Serve, Honor, & Protect

Supervisor Training Sergeant Devan Ireland Colleton County Sheriff's Office E-911 Communication Technician "Dispatcher"


The term first responder conjures up images of lights, sirens, speeding law enforcement and/or emergency vehicles racing to a scene to save people from any and all harm. While this is not necessarily incorrect, it skips over an extraordinarily important link in the chain of events. In fact, it completely bypasses the start line. These men and women in uniform get to where they need to be because someone called 9-1-1. When that person called 9-1-1 a dispatcher answered the phone and asked them where they were, what was wrong, and essentially “how can I help?”

January’s Serve and Protect features Supervisor Training Sergeant Devan Breland with the Colleton County Sheriff’s Office. Mrs. Breland is that voice on the other end of the line. She and her fellow dispatchers are literally the first to respond to an emergency in Colleton County.

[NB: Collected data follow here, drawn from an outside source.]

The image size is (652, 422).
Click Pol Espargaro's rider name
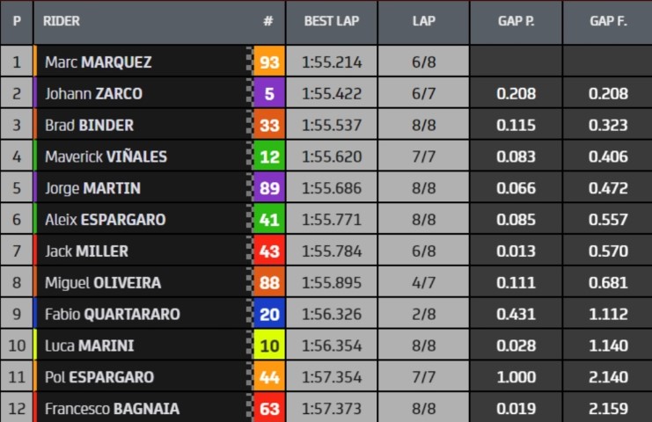click(99, 377)
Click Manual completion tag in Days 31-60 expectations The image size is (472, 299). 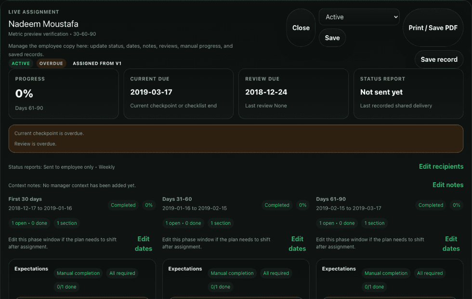[232, 273]
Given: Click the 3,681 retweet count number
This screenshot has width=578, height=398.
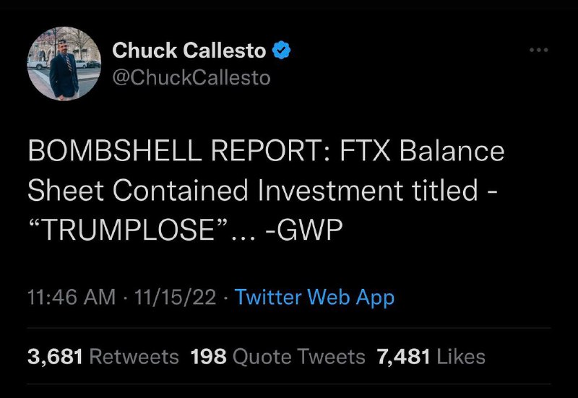Looking at the screenshot, I should click(x=55, y=357).
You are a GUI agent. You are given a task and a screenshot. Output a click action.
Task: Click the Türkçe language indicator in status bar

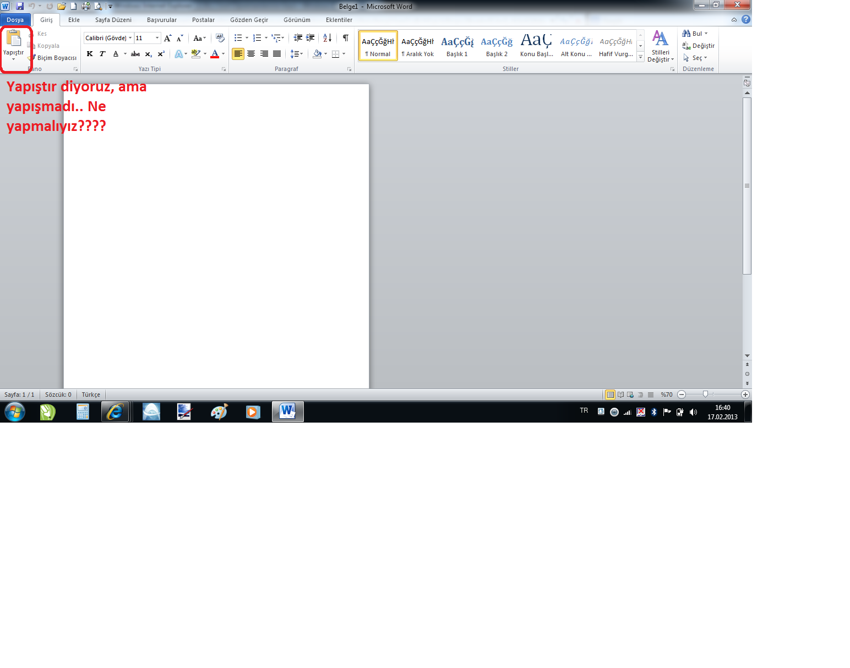tap(91, 395)
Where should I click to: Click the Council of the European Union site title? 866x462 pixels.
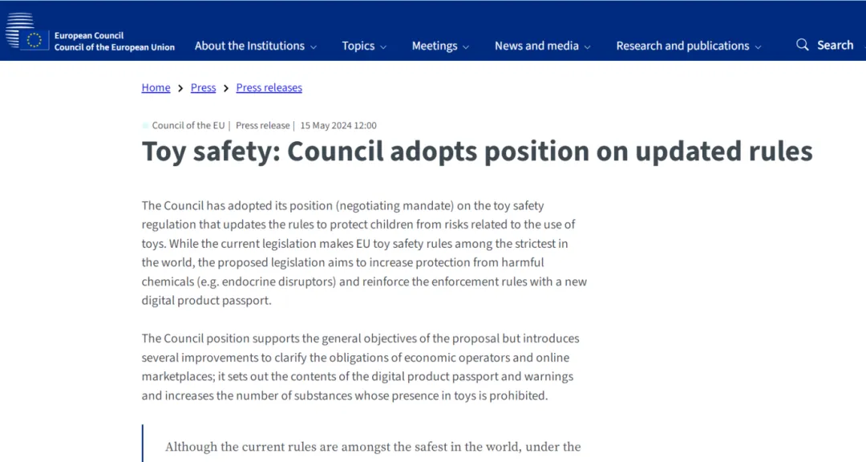tap(115, 47)
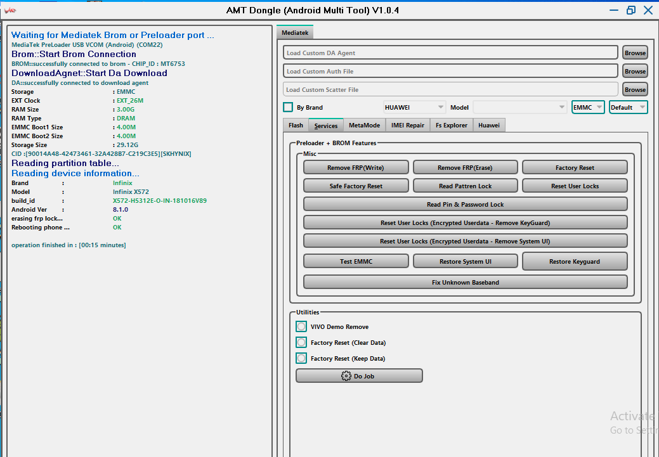Screen dimensions: 659x457
Task: Select Factory Reset (Keep Data) option
Action: click(301, 358)
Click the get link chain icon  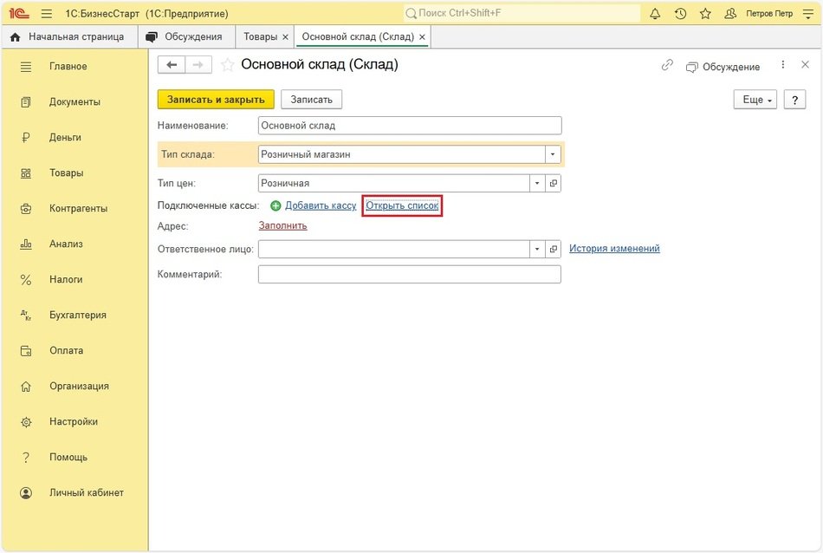click(667, 66)
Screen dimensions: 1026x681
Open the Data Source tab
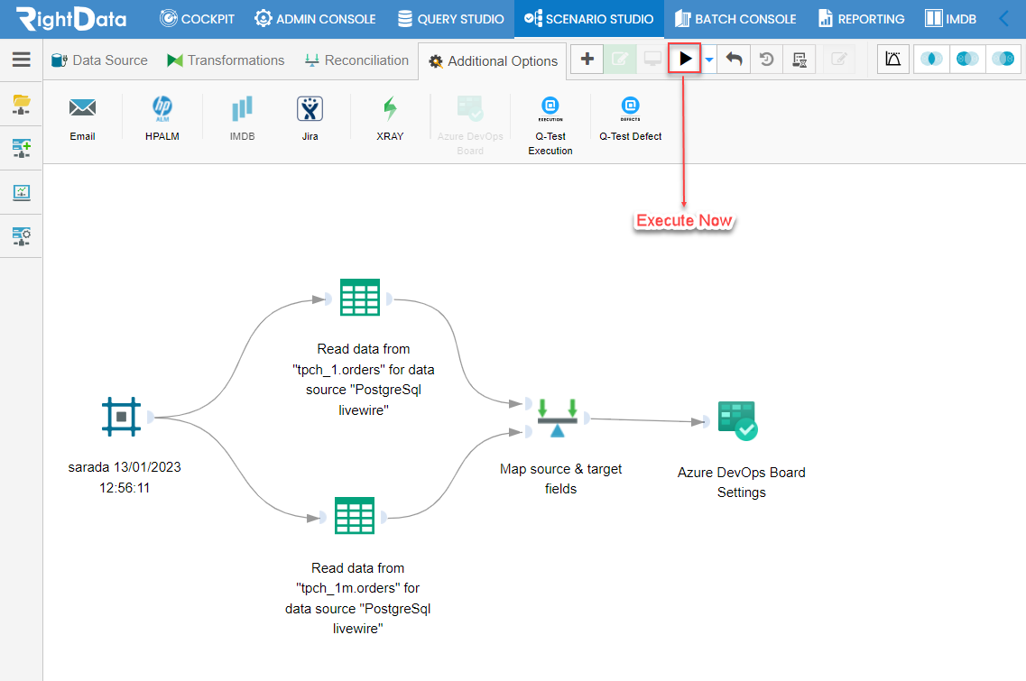(x=99, y=60)
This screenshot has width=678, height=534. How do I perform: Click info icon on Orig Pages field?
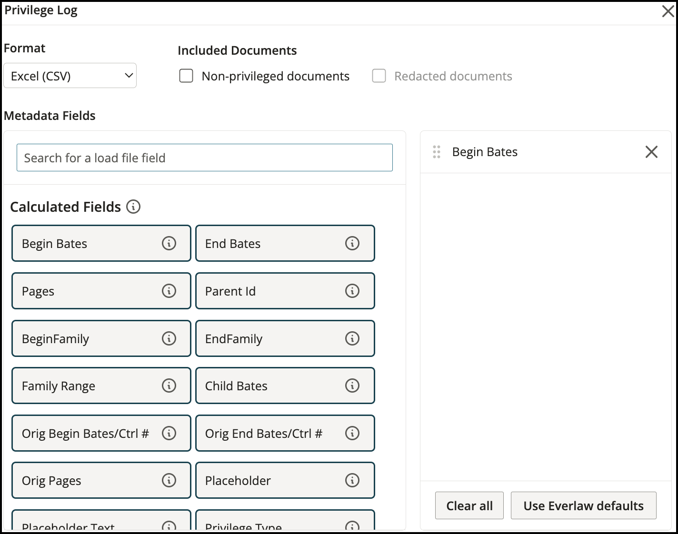169,480
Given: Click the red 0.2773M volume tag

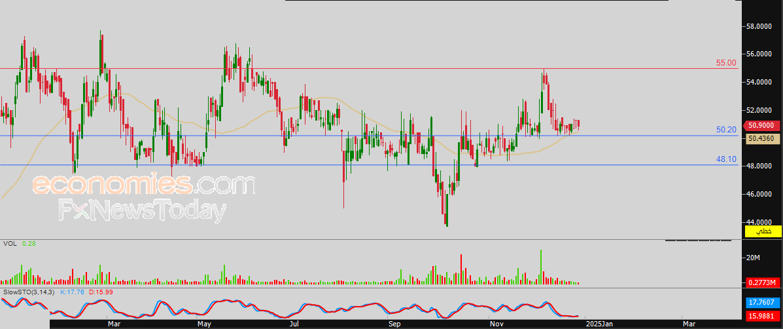Looking at the screenshot, I should pos(762,282).
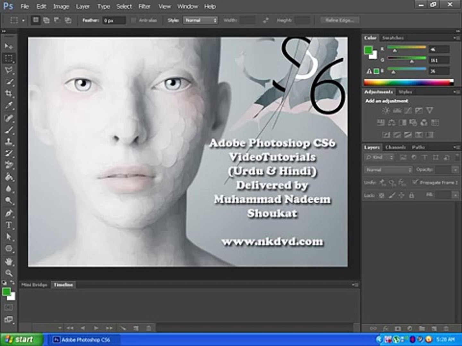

Breland was born in Norfolk, VA and grew up in a military family traveling all over the world. Her interest in all things law enforcement came from watching her father who was a dispatcher in Rota, Spain, a Naval Investigator, and ended his career in the security field. Mrs. Breland’s father retired from military service in Goose Creek when she was 15. Devan then moved to Colleton County in January of 2011 and comments that the Lowcountry is the only place she’s lived that felt like home. While her father served in the military, Devan’s mother worked as an EMT. Law enforcement and emergency services have been an important part of Breland’s life. Originally attending EMT school following in her mother’s footsteps, her focus shifted after she had her daughter and she chose a different career path in childcare. It was while working in childcare she met Captain Angela Stallings. Captain Stallings was persistent in her recruitment and eventually Breland made the leap from childcare to dispatcher with the Colleton County Sheriff’s Office in October of 2016. The shifts can be long (12 hours) and they rotate. The calls can be rough, and some days are harder to shake off than others, but she cannot imagine doing anything else.

When asked what she enjoys the most about the job, Breland smiles and comments that it sounds so cliché, but she likes the helping aspect of her job the most. When people call 9-1-1 and Breland answers that call she does everything she can to help that person on what can possibly be the worst day of their lives. She gives everything she can to the person on the other line and leaves work after each shift knowing she did all she could to give the caller the help they needed.

Outside the dispatch center, Devan is married to her husband Daniel and they have a 13-year-old daughter Hunter. Also, sharing the household is a Black English Labrador named Wigeon. She also enjoys deer hunting, boating, traveling, and crafting.

Thank you, Supervisor Training Sergeant Devan Breland, for everything you do to keep our community safe!